Deep Dive Comparison
The analysis below dissects both apps across product capabilities, pricing and value, integrations and ecosystem, user support and onboarding, and merchant outcomes.
Features
Wishlist and Registry Functionality
Gift Reggie
- Registry-first UX designed for wedding, baby, and general gift lists.
- Customers can create registries, invite friends and family, and share via social channels.
- Styling adapts to the merchant’s theme for a cohesive brand experience.
- Registry limits depend on plan (Basic: 5 free registries; Essentials: 25; Professional: 50; Expert: 100).
- Email notifications for registry actions and staff/customer communications.
- Stock tracking and warnings on higher plans to reduce out-of-stock surprises.
Fish Wishlist & Quote Request
- Express wishlist setup with checkout and account widgets for quick onboarding.
- Unlimited wishlists on paid plans, with a free starter plan capped by customer count.
- Wishlist shares, social proof widgets, and previously-purchased indicators to nudge conversions.
- Wishlist can include quantity pickers and purchase history to improve UX.
- Focused on wishlists rather than gift registries; lacks registry-specific flows like password-protected registries or registry messaging.
Assessment
- For registry-specific features (guest invitations, curated events, registry messaging, and per-registry limits), Gift Reggie is the more specialized option.
- For flexible wishlists, sharing, and conversion nudges, Fish provides a streamlined experience and additional commerce hooks (e.g., previously purchased, checkout widgets).
B2B, Quoting, and Draft Order Workflows
Gift Reggie
- Oriented to B2C registry use cases; no native Request-a-Quote or draft-order generation built into baseline functionality.
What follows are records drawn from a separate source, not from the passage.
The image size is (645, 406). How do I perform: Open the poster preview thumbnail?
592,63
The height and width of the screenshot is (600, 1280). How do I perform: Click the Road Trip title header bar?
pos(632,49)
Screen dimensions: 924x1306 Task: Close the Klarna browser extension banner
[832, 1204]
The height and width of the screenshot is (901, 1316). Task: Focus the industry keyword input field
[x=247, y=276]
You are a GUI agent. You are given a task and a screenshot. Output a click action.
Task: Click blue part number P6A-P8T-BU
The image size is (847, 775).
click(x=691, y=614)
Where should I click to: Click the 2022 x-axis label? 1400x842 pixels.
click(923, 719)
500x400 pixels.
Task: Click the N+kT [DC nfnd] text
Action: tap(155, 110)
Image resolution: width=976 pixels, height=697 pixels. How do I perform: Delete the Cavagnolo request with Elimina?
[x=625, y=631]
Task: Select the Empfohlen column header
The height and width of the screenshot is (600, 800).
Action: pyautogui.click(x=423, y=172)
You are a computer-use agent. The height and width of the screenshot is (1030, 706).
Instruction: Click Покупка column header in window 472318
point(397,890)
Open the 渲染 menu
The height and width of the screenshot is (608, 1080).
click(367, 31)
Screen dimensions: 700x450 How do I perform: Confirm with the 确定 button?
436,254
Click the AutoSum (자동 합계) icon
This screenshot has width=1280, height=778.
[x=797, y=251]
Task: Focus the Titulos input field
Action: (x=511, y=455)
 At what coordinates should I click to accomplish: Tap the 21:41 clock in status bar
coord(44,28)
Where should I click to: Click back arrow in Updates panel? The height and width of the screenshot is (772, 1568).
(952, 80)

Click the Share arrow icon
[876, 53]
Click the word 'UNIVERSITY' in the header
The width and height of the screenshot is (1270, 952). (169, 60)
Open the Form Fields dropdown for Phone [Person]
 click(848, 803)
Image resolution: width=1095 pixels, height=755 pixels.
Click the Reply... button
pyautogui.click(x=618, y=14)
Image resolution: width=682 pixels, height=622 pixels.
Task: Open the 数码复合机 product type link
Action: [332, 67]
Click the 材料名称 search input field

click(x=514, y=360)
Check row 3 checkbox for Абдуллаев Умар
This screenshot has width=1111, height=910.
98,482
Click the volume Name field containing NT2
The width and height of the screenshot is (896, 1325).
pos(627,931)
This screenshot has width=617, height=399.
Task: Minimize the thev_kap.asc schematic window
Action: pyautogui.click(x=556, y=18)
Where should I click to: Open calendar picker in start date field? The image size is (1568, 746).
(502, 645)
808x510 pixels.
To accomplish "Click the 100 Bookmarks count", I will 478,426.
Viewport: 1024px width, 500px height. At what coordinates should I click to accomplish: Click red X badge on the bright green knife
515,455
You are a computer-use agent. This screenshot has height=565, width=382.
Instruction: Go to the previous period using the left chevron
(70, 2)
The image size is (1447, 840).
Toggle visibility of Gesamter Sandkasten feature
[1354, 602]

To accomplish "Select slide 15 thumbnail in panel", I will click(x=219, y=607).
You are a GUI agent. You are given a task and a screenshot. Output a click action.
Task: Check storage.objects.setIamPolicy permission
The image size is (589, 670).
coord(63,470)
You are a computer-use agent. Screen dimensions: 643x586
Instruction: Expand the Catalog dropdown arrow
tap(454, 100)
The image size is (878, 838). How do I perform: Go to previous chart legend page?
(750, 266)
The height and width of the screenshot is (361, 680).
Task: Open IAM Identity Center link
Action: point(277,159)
- POS integration supports in-person purchases for registries on higher plans.
Fish Wishlist & Quote Request
- Built-in Request a Quote, auto-draft order creation from wishlists, and auto-invoicing on B2B plans.
- Trade plan includes B2B pricing and deeper order workflows that translate wishlists into business orders.
- Designed for merchants that need to convert interest lists into custom quotes and invoices.
Assessment
- Fish Wishlist & Quote Request has a clear advantage for B2B merchants, wholesalers, and stores that rely on draft orders and invoice management.
- Gift Reggie’s strengths lie in registries and retail POS experiences rather than enterprise B2B flows.
POS & Omnichannel Behavior
Gift Reggie
- Works with Shopify POS; Expert plan mentions POS support explicitly.
- Designed so registries take on the look of a merchant’s theme, ensuring brand continuity across channels.
Fish Wishlist & Quote Request
- Fully integrated with Shopify POS; manages wishlists, purchase history, and abandoned carts in POS contexts.
- POS presence is strengthened by B2B and draft-order features, making it practical for omnichannel operations.
Assessment
- Both apps offer POS integration, but Fish frames POS as a core part of wishlist management, while Gift Reggie focuses on making registries compatible with POS purchases and staff workflows.
Customization & Theming
Gift Reggie
- Customizable styling so registries mirror site themes.
- Custom content and API access appear at higher plan tiers, allowing deeper integrations and tailored experiences.
Fish Wishlist & Quote Request
- Emphasizes fast setup with checkout and account extension widgets; likely a mix of out-of-the-box widgets and theme edits.
- White-glove installation available for merchants wanting more tailored setups.
Assessment
- Gift Reggie offers registry customization tuned to presentation and notifications; Fish targets speed and flexibility with installation help when needed.
- Merchants needing branded, event-focused pages might prefer Gift Reggie; merchants needing fast widget-driven wishlist UX might prefer Fish.
Analytics and Reporting
Gift Reggie
- Feature set centers on registry creation, notifications, and stock tracking. Public documentation lists stock warnings but not advanced analytics dashboards.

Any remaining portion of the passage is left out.